Storing renewable energy costs way too much. This battery could change that.
We live in a world where renewable energy is an option, but the high cost of storing that electricity is still a problem. Now, researchers have invented a low-cost, “air-breathing” battery that could revolutionize access to clean energy and save our wallets.
The battery, which was developed by researchers at the Massachusetts Institute of Technology, allegedly costs just one-fifth of its already-existing equivalents.
Generally speaking, storing renewable energy is so expensive that a $100-per-kilowatt-hour rate is considered normal (a kilowatt hour is the amount of energy used in an hour while running a 1,000-watt appliance).

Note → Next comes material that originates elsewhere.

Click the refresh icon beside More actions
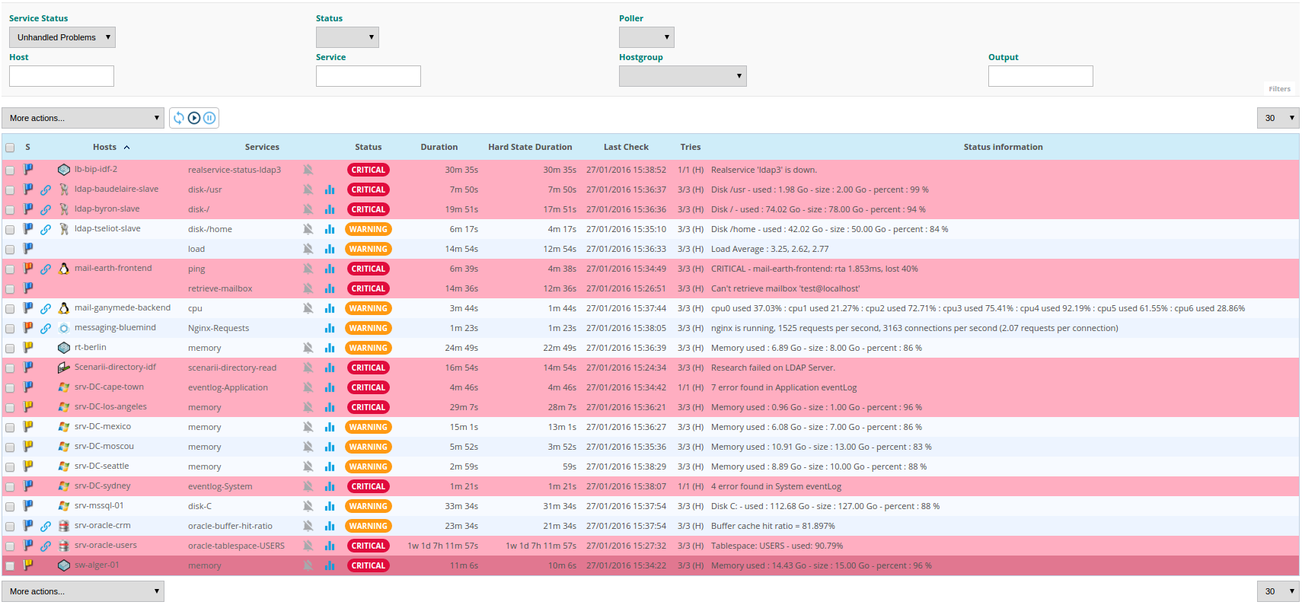This screenshot has width=1302, height=605. click(179, 118)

This battery, on the other hand, would cost just $20 to $30 per kilowatt hour for wind and solar energy in scaled-up systems, according to MIT News. Plus, a single battery charge has the potential to last for “days up to several months,” according to Yet-Ming Chiang, a professor of materials science and engineering at MIT.
“There’s a developing need, as we have more and more renewable energy, to store for longer periods of time than what’s currently possible,” he said by phone.

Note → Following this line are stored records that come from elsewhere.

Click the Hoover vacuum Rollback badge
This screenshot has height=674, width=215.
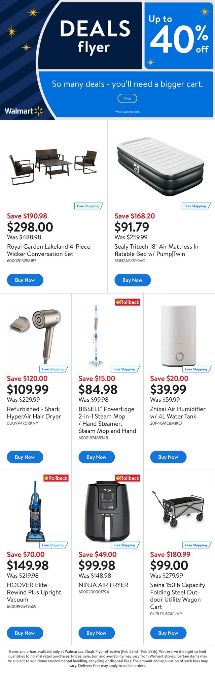click(x=56, y=478)
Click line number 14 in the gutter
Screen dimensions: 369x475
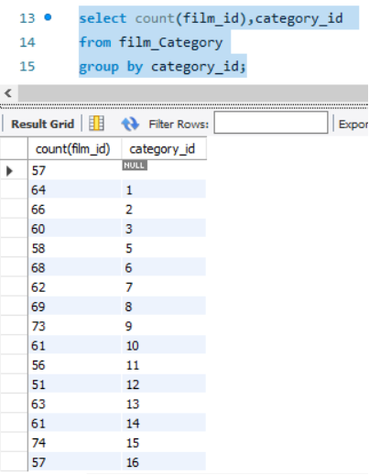(27, 42)
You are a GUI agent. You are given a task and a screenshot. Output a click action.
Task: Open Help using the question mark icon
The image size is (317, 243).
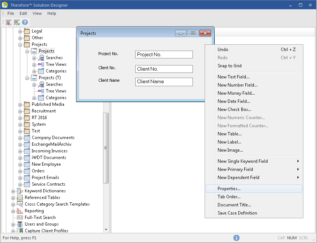coord(25,22)
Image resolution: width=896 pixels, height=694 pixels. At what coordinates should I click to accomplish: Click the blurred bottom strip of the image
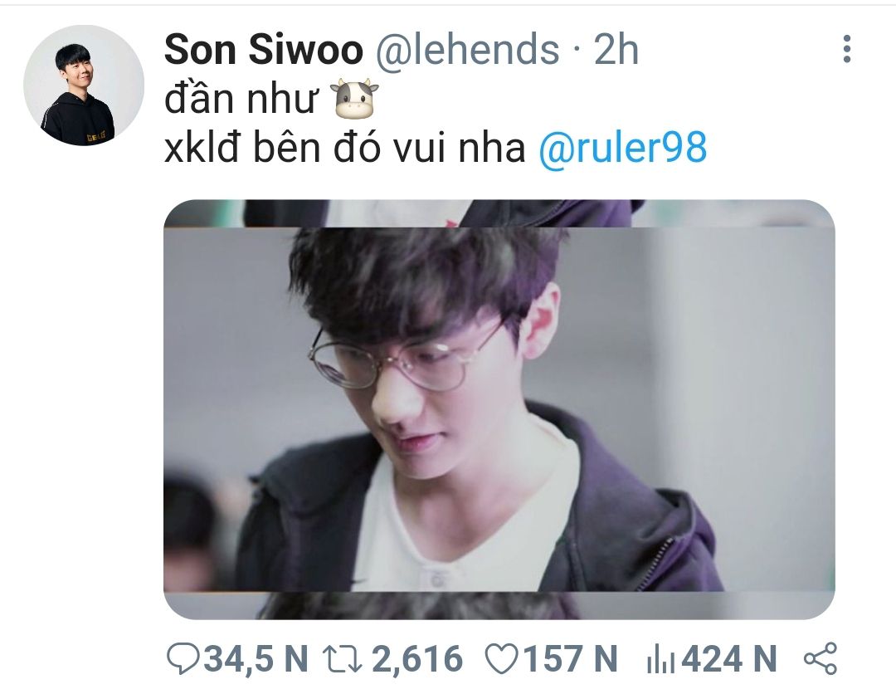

In an era of climate change woes, batteries are a key part of the clean energy equation. They fill in the gaps of electricity when, say, the sun is down for solar panels or the wind is too weak for turbines. This problem is usually referred to as “intermittency.”

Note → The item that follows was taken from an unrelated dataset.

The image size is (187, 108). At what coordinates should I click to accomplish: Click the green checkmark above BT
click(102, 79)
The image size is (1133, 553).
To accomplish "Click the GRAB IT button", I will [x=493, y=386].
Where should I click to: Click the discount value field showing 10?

“In New York, for example, the difference between the amount of sunlight you can turn into electricity in the summer versus that in winter is a factor of four — four times more [solar energy] in the summer,” Chiang said. “The expansion of renewable energy has to one way or another deal with its intermittency at some point.”
Scientists call it a “breathing battery” because it absorbs and releases oxygen, which basically sends electrons through a number of processes that both charge the battery and allow energy to be drawn from it. The batteries take up oxygen when their energy is being used, then release oxygen when charging again.
Currently still a prototype, it’s only roughly the size of a coffee cup — but if it’s made on larger scales, it’ll likely pack a lot of power.